WRITTEN TASK:
Extract and reproduce verbatim the rows between the line containing "You are a GUI" and the line containing "Action: (x=1250, y=115)", inclusive. Leave the pictures out of your answer.

[DATASET start]

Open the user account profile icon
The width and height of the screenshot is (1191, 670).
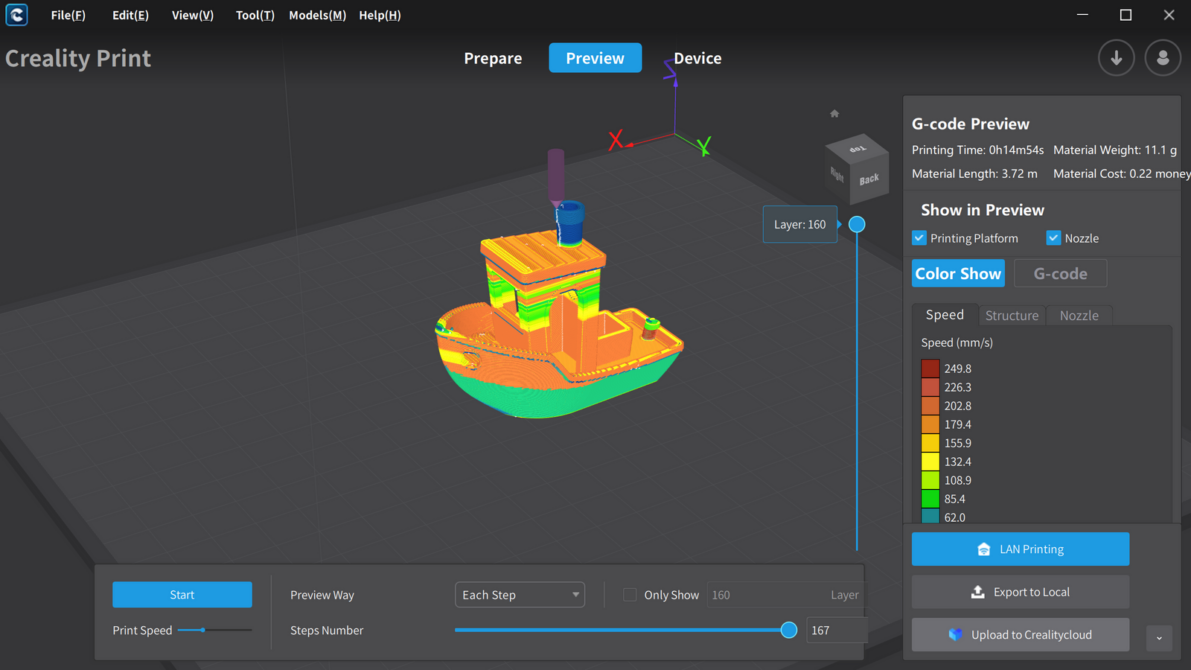tap(1162, 58)
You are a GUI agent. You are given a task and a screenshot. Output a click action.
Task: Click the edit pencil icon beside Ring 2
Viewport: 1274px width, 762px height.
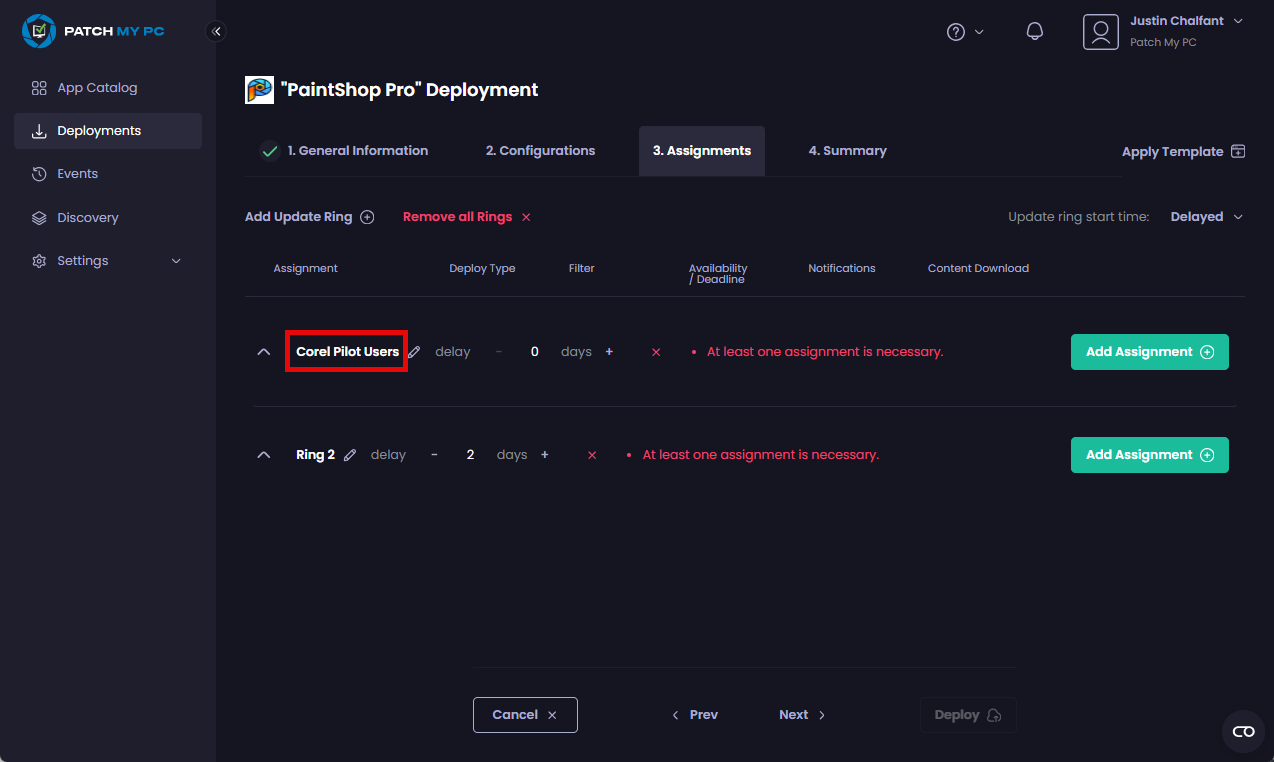pos(350,455)
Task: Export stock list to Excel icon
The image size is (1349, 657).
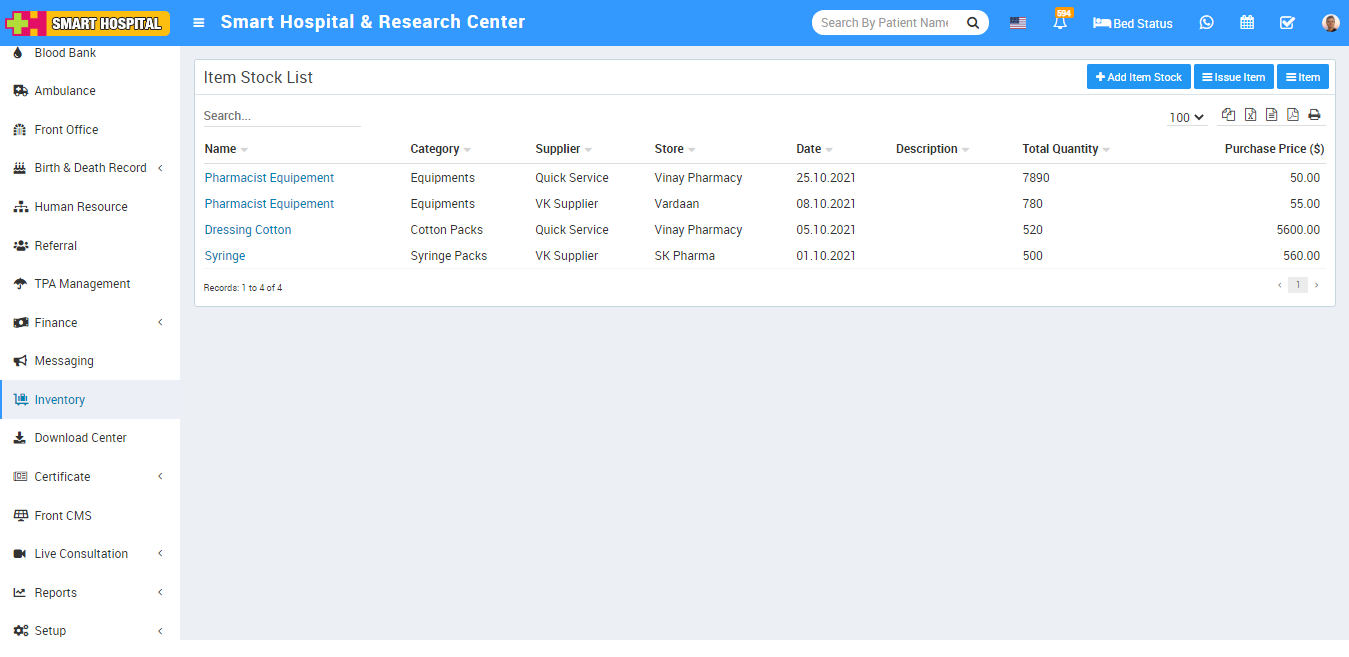Action: (x=1250, y=115)
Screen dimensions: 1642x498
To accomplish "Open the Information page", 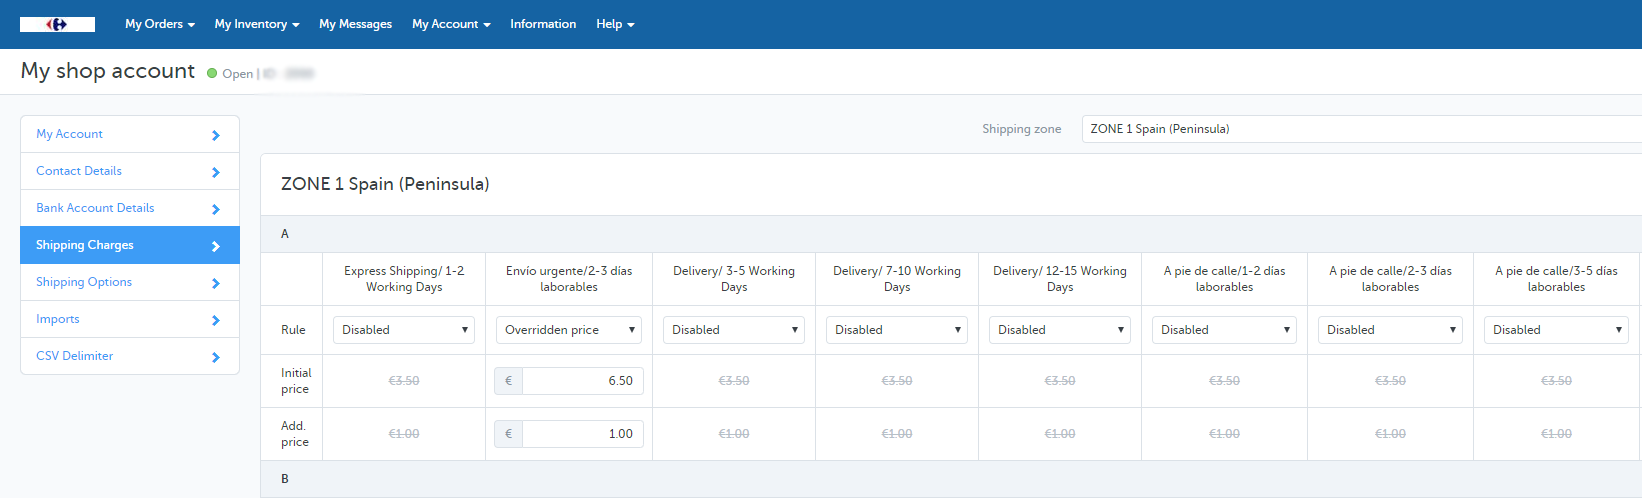I will (x=542, y=24).
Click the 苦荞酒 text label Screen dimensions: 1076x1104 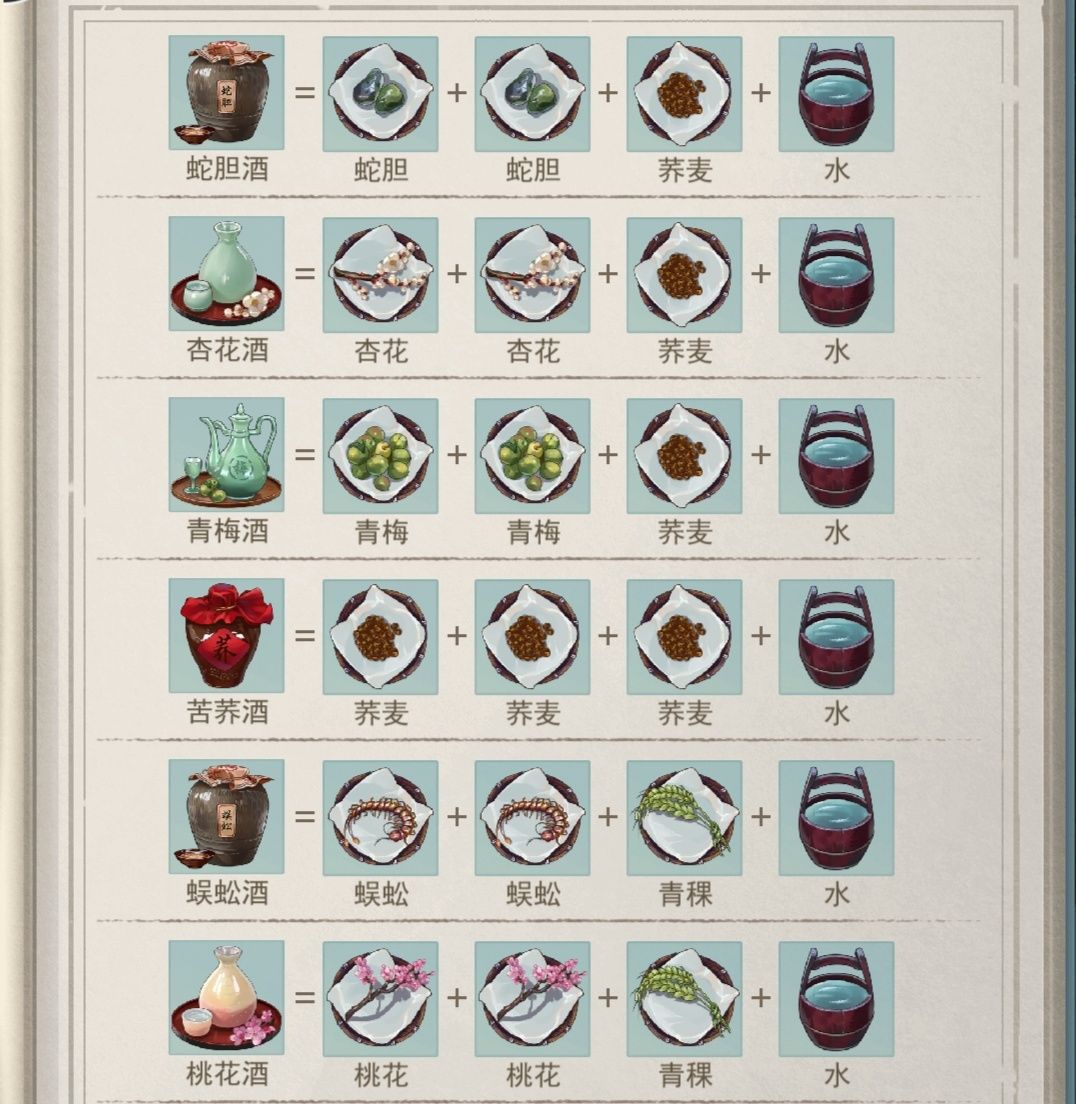pos(227,712)
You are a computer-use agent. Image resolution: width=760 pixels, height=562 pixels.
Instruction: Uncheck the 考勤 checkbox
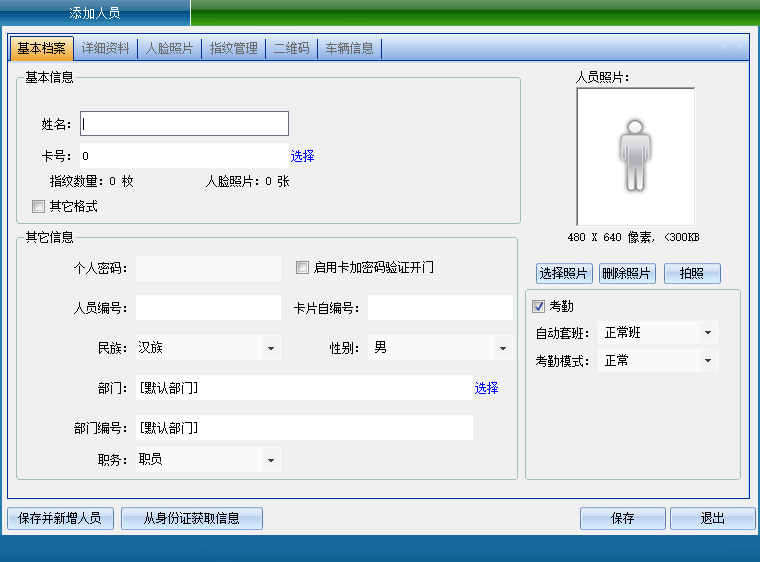539,306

[DATASET end]

TASK OUTPUT:
You are a GUI agent. You are given a task and a screenshot. Output a click action.
Task: Click the edit pencil icon beside Ring 2
Viewport: 1274px width, 762px height.
pos(350,455)
Task: Export stock list to Excel icon
The image size is (1349, 657).
Action: (x=1250, y=115)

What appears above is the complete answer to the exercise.